[TASK SET]
• 1. According to the project notes, why does the repository already include the file "tidy_data_grouped_per_activities_and_subjects.txt"? Answer in one to three sentences.
• 2. Pick up the project notes on tidying the UCI HAR Dataset after their last line and keep writing.

[PAGE TEXT]
The purpose of this project is to demonstrate my ability to collect, work with, and clean a data set. It comes with the coursera course.
The data to tidy is in the folder "UCI HAR Dataset" and comes with a documentation inside.
Please, check your plyr package is well installed, or install it by running this command:
install.packages("plyr")
Then you can run the script "run_analysis.R". It will create :
- data : dataset that contain all the data including training and testing data.
- data_mean_std : dataset that contains all the measurements of mean and standard deviations
- data_per_activities_and_subject : dataset with the average of each variable for each activity and each subject
Information : the last dataset (data_per_activities_and_subject) is already saved into the repository into the file "tidy_data_grouped_per_activities_and_subjects.txt". If everything goes well, it must be the same.
(warning, I changed the order of coursera)
- Merges the training and the test sets to create one data set.

[DATA ROWS]
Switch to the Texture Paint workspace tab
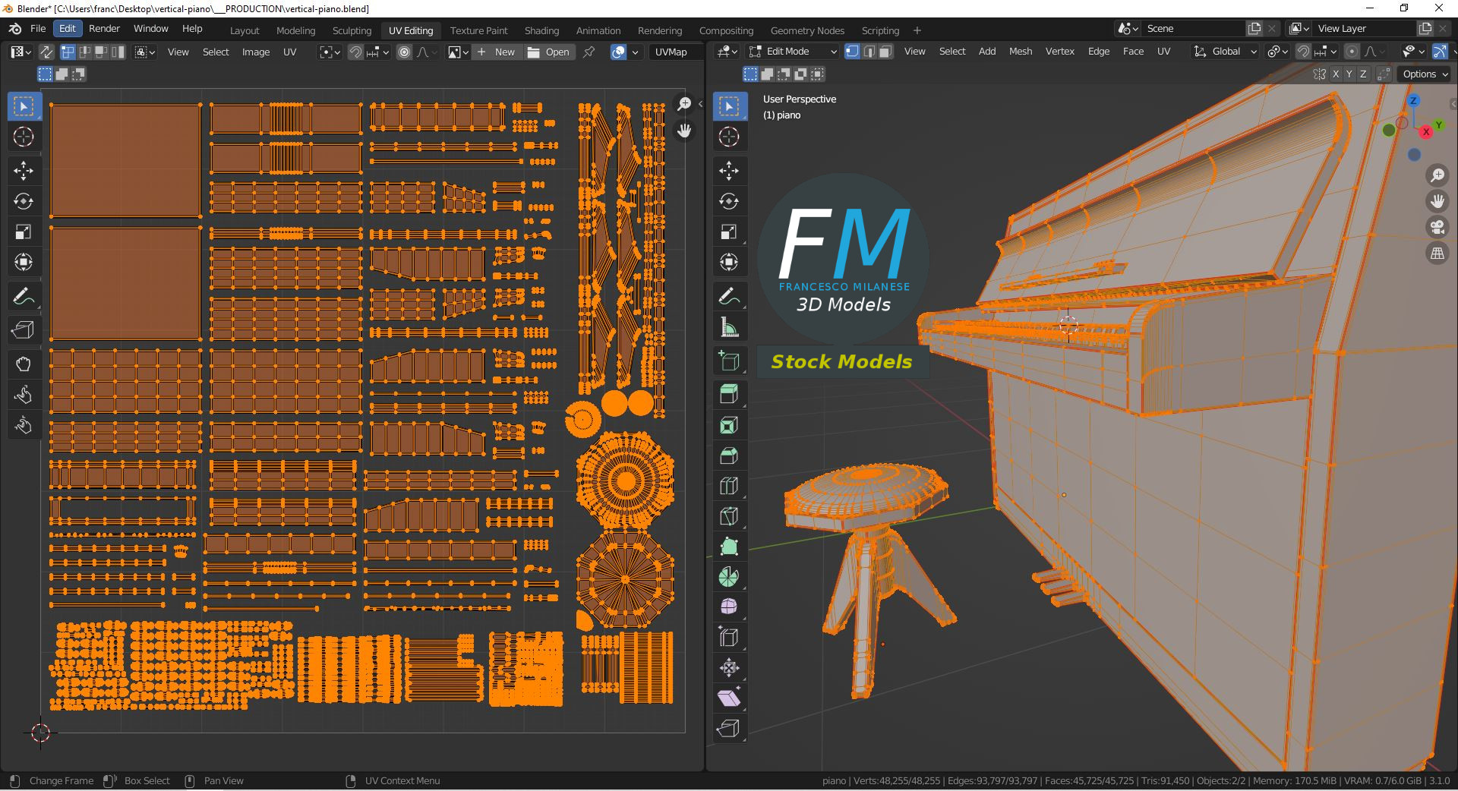1458x791 pixels. click(x=478, y=30)
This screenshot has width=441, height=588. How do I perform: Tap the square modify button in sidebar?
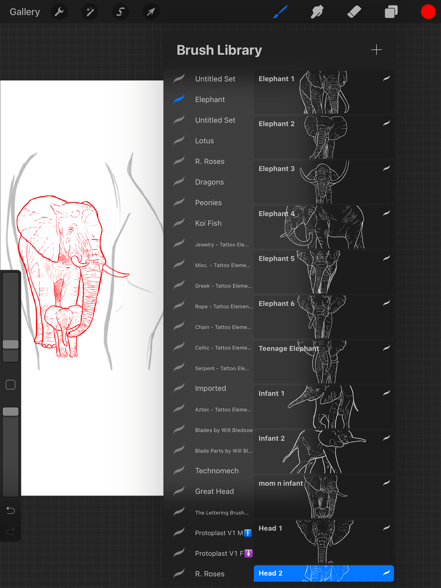pyautogui.click(x=11, y=385)
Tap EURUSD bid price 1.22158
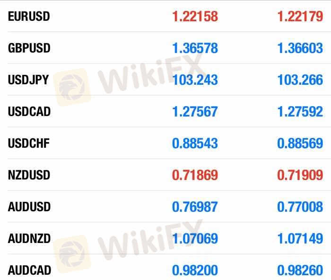Screen dimensions: 331x280 195,17
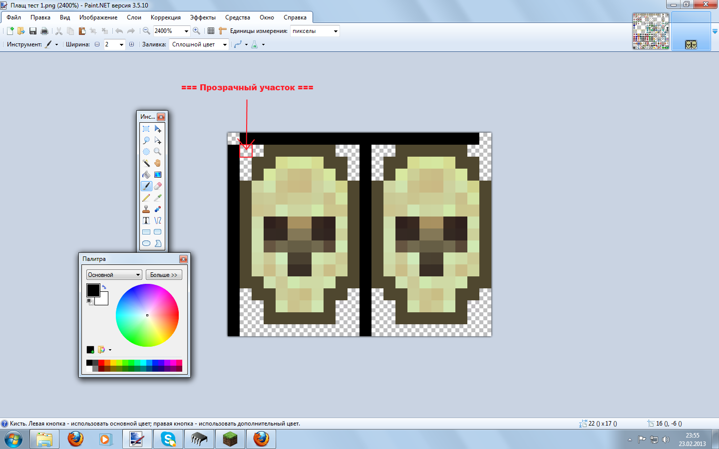Viewport: 719px width, 449px height.
Task: Select the Pencil tool
Action: (x=146, y=198)
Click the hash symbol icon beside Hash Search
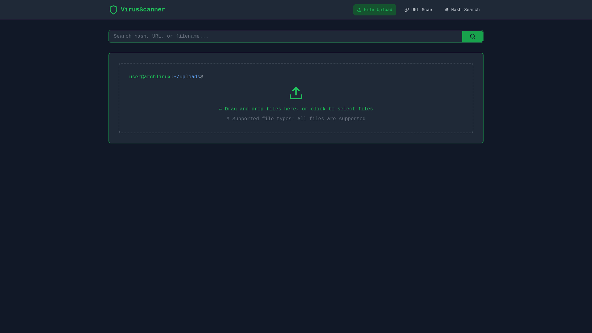Screen dimensions: 592x333 click(447, 10)
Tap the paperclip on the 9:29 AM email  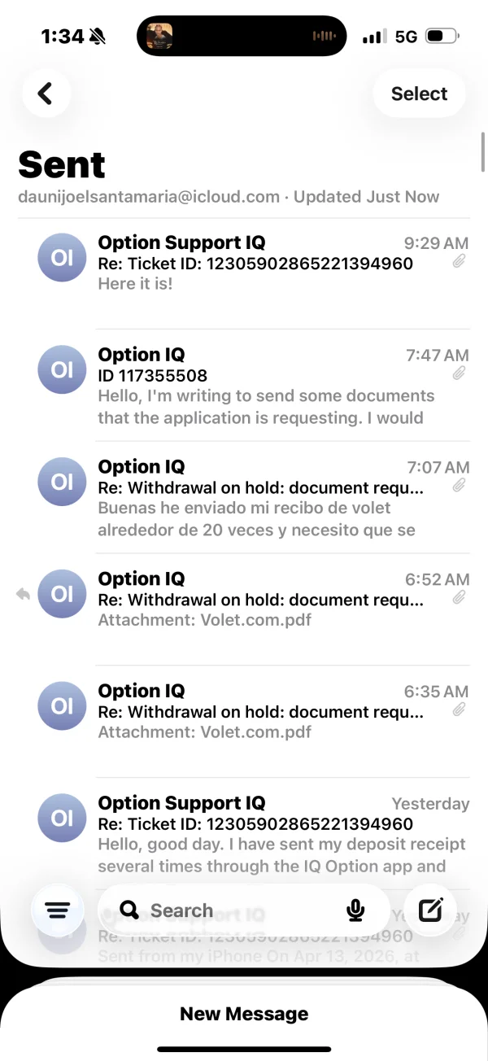460,262
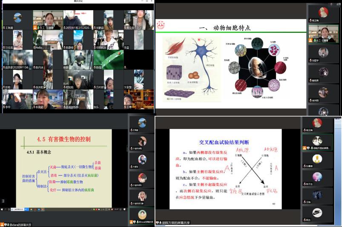The image size is (342, 227).
Task: Click the '4.5 有害微生物的控制' slide heading
Action: click(63, 139)
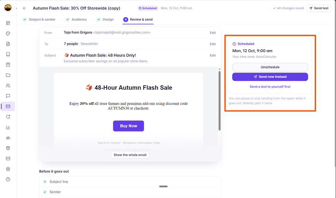Open the bar chart analytics icon

[8, 127]
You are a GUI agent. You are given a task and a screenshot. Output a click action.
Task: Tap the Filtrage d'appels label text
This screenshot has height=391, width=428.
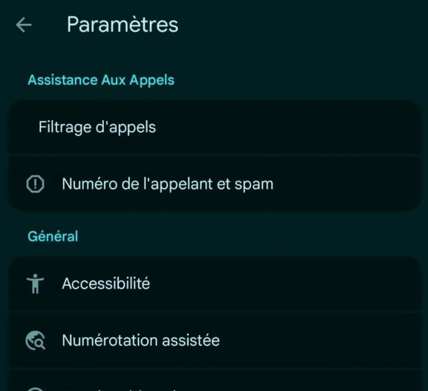[x=96, y=127]
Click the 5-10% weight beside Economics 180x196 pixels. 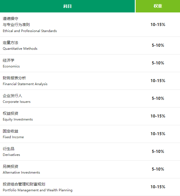[x=158, y=63]
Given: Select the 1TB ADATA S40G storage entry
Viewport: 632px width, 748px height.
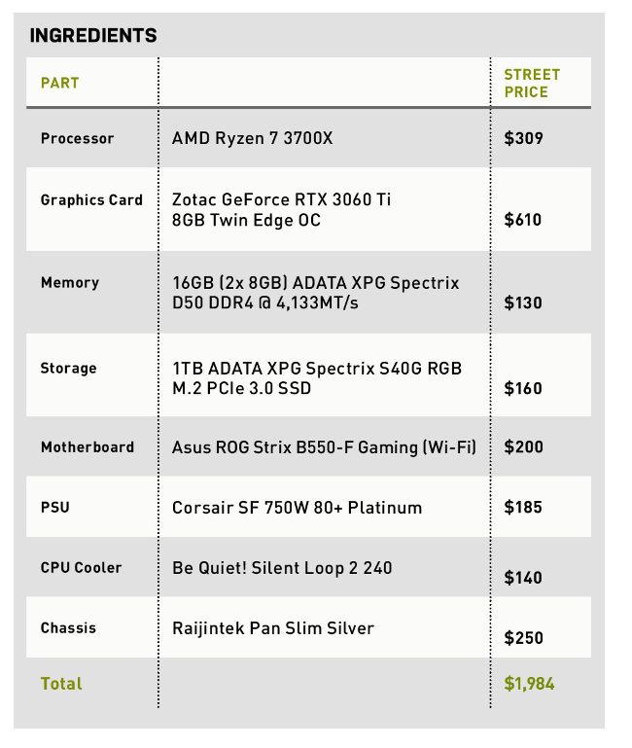Looking at the screenshot, I should pyautogui.click(x=317, y=377).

[RESULTS]
• 1. The file holds the last dataset the script produces, data_per_activities_and_subject, already saved in the repository. It serves as a check: if everything goes well, the dataset created by running "run_analysis.R" must be the same as this file.

• 2.
- Appropriately labels the data set with descriptive variable names. --> Uses the file features.txt to name the colomn of the data.
- Extracts only the measurements on the mean and standard deviation for each measurement.
- Uses descriptive activity names to name the activities in the data set
- From the data set in step 4, creates a second, independent tidy data set with the average of each variable for each activity and each subject.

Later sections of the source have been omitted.